[Work request] The entries are to be output word for word, with the pictures omitted.

================

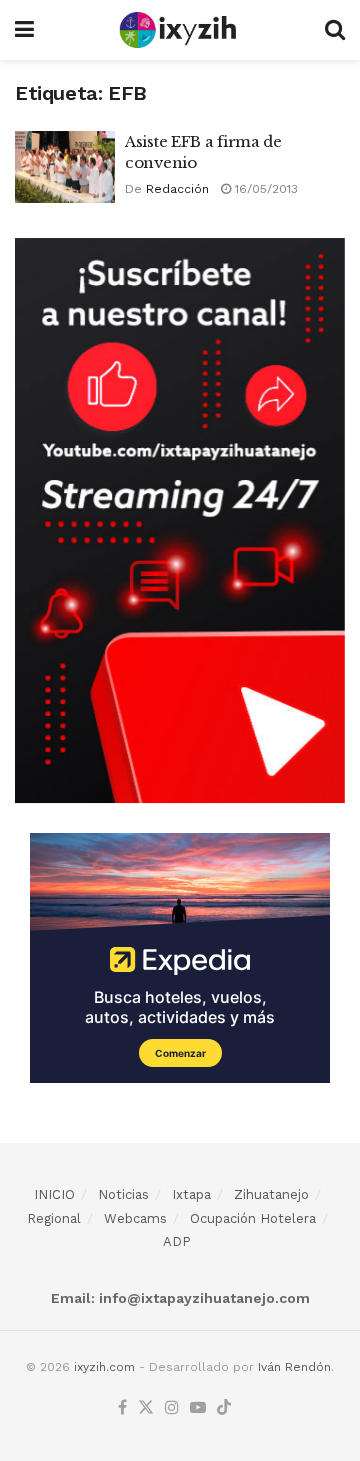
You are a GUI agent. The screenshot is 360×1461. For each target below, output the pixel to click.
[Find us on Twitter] (146, 1408)
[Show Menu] (24, 30)
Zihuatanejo (271, 1194)
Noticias (123, 1194)
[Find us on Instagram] (172, 1408)
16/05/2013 (264, 189)
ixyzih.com (104, 1367)
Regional (54, 1218)
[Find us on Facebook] (122, 1408)
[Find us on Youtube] (198, 1408)
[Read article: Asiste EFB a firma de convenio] (65, 167)
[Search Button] (335, 30)
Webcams (135, 1218)
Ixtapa (191, 1194)
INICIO (54, 1194)
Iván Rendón (294, 1367)
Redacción (177, 189)
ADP (177, 1241)
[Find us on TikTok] (224, 1408)
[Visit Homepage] (179, 30)
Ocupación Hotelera (253, 1218)
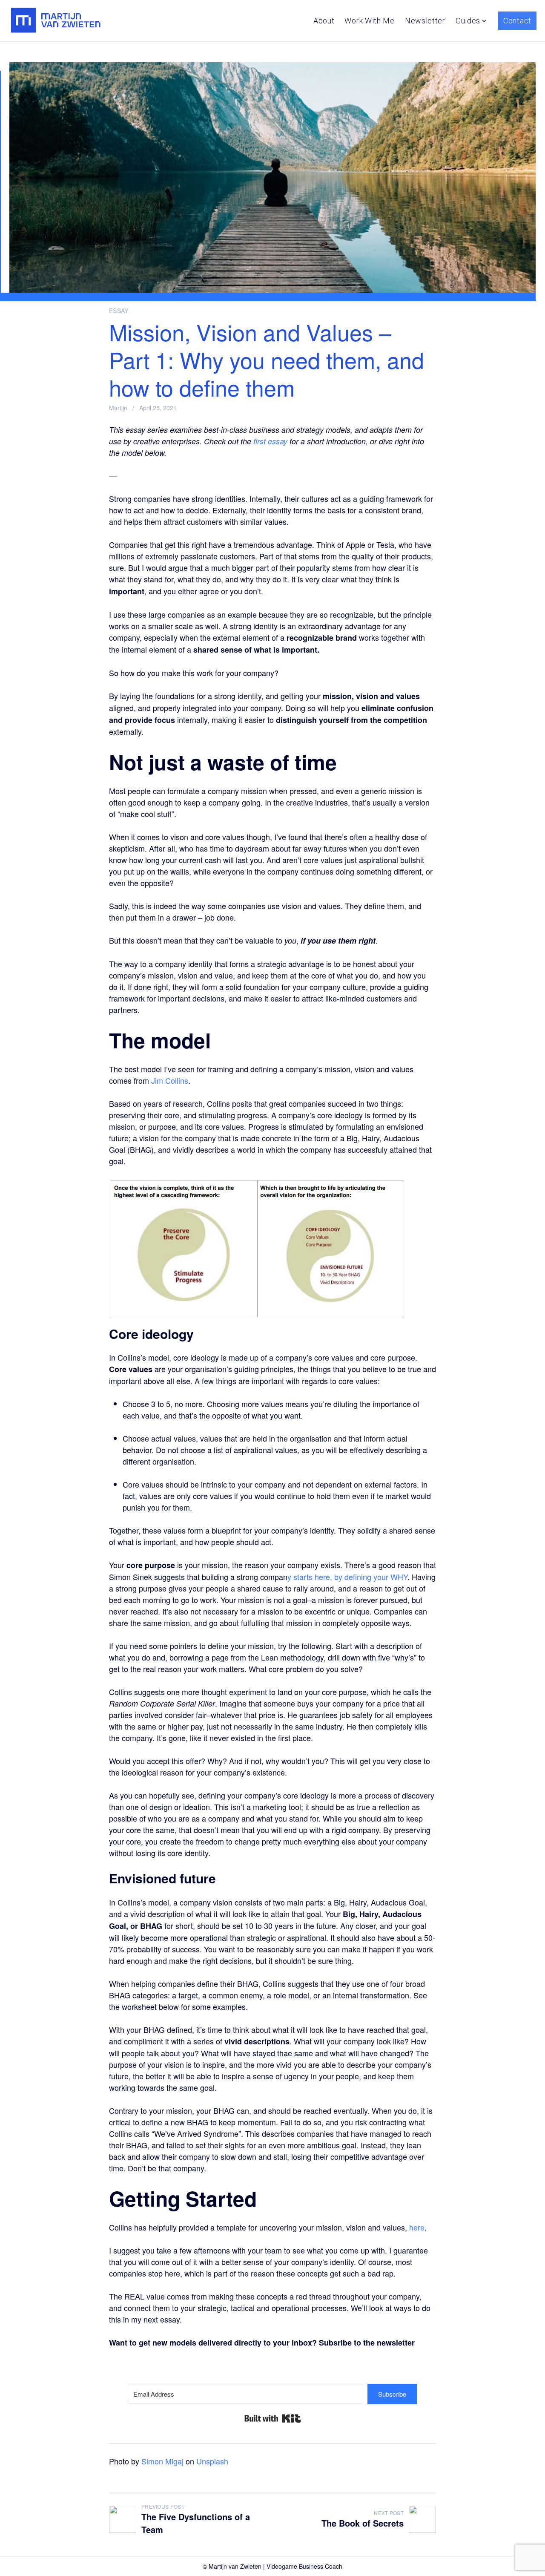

================

[Answer to the problem]
You are a GUI agent. The screenshot is 360×1461. For each target below, output the pixel to click.
[Find us on Twitter] (146, 1408)
[Show Menu] (24, 30)
Zihuatanejo (271, 1194)
Noticias (123, 1194)
[Find us on Instagram] (172, 1408)
16/05/2013 (264, 189)
ixyzih.com (104, 1367)
Regional (54, 1218)
[Find us on Facebook] (122, 1408)
[Find us on Youtube] (198, 1408)
[Read article: Asiste EFB a firma de convenio] (65, 167)
[Search Button] (335, 30)
Webcams (135, 1218)
Ixtapa (191, 1194)
INICIO (54, 1194)
Iván Rendón (294, 1367)
Redacción (177, 189)
ADP (177, 1241)
[Find us on TikTok] (224, 1408)
[Visit Homepage] (179, 30)
Ocupación Hotelera (253, 1218)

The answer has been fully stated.